= Western Odisha Development Council–sponsored medical colleges =

The Western Odisha Development Council sponsors upcoming medical colleges (also called WODC Medical Colleges) in Balangir, Kalahandi and Sundergarh district of Western Odisha. These medical colleges are partly sponsored by the Western Odisha Development Council in India.

==Sardar Rajas Medical College, Hospital & Research Centre (Bhawanipatna)==
For a medical college at Bhawanipatna, an MoU was signed among Selvam Educational and Charitable Trust, Tamil Nadu, and Western Odisha Development Council (WODC). After a long public agitation the construction work for the project was started. For the Rs 100- crore project, it was agreed that WODC would chip in with Rs 10 crore in eight installments on the basis of progress of work and State Government would provide 25 acres of land on lease. Later in 2013 the admission was started for this medical college after obtaining permission from MCI. Students found various deficiencies in the college hampering their education and clinical learning. The hospital was never functional but doctors for lease were hired to be shown in MCI inspection and patients from nearby villages were gathered to show them as crowd visiting, making it a good show for taking clean chit from MCI. This was also brought into the notice of CBI and there was a trail for this. The students were 124 in number, started protesting which later on attracted the attention of local public of the district and the college was declared closed by the state government as there was a case pending at High Court of Odisha filed by the students earlier and the litigation between everyone went to the Supreme Court of India eventually. The agitation was led by M Sameer Krishna Reddy and supported by Subhalaxmi Dash, Neushree Pani, Praveen Kumar Sahu, Liwa Pattnaik, Ajit Ku. Dash, Sarada Prasad Swain and Ankita Swain. Local leaders were Shri A. K. Nanda, Shri Pradipta Kumar Naik, Shri Bhakta Charan Dash, Shri Himanshu Meher, Shri Chinmaya Behera, Shri Samanta Khamari, Shri Badri Pattnaik various other leaders of the district were participating for the same in full dedication. Various means of protest and lawful steps were taken with the support of parents and local leaders. Finally the students were settled at various colleges in the state by the direction of Hon'ble Supreme Court of India and the local people got a new medical college sanctioned by the state government forcibly.

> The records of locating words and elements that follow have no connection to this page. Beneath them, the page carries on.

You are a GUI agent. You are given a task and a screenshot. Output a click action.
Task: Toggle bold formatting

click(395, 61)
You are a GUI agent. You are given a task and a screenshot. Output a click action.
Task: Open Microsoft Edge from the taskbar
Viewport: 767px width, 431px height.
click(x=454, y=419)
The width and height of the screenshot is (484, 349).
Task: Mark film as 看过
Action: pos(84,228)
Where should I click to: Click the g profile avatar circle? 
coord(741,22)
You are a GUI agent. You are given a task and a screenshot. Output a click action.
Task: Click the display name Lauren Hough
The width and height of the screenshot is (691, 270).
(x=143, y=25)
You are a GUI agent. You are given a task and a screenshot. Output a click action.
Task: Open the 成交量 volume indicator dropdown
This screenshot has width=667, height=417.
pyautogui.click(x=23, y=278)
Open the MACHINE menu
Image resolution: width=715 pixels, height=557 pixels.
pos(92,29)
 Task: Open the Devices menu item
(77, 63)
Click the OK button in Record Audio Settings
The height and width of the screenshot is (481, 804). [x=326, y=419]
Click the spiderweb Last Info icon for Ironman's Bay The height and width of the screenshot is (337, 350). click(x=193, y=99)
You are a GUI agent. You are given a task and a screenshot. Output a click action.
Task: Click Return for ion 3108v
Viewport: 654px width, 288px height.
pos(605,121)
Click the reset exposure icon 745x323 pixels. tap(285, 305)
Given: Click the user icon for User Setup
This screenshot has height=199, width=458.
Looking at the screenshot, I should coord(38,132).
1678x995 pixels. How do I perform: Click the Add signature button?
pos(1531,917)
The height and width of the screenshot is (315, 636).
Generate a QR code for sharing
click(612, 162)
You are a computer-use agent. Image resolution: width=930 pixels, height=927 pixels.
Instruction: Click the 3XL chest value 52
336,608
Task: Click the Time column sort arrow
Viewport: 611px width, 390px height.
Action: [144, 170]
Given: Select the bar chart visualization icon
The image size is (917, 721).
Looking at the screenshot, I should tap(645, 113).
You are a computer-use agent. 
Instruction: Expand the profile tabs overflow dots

==Balangir Medical College==
Earlier it was reported that the RVS Educational Trust will set up the proposed Medical College and Hospital in Balangir. It was also mentioned that a high-level committee, headed by the Development Commissioner of Odisha has given green signal to the Coimbatore-based RVS Group. The CM of Odisha had asked the Western Odisha Development Council (WODC) to go ahead with the memorandum of understanding. However, it did not work out.
It was further reported that the Odisha government plans to set up a Government medical college at Balangir as the PPP method is not working.

==Hi-Tech Medical Medical College (Rourkela)==
It is a part of HI-TECH Group of institutions, which is probably going to start in 2012. It has 100 M.B.B.S seats (Affiliated by Sambalpur University) and is approved by MCI to give admission to 100 eligible students qualified in OJEE 2012. It has 10% reservation seats for Western Odisha candidates and the college will be sponsored by Western Odisha Development Council(WODC).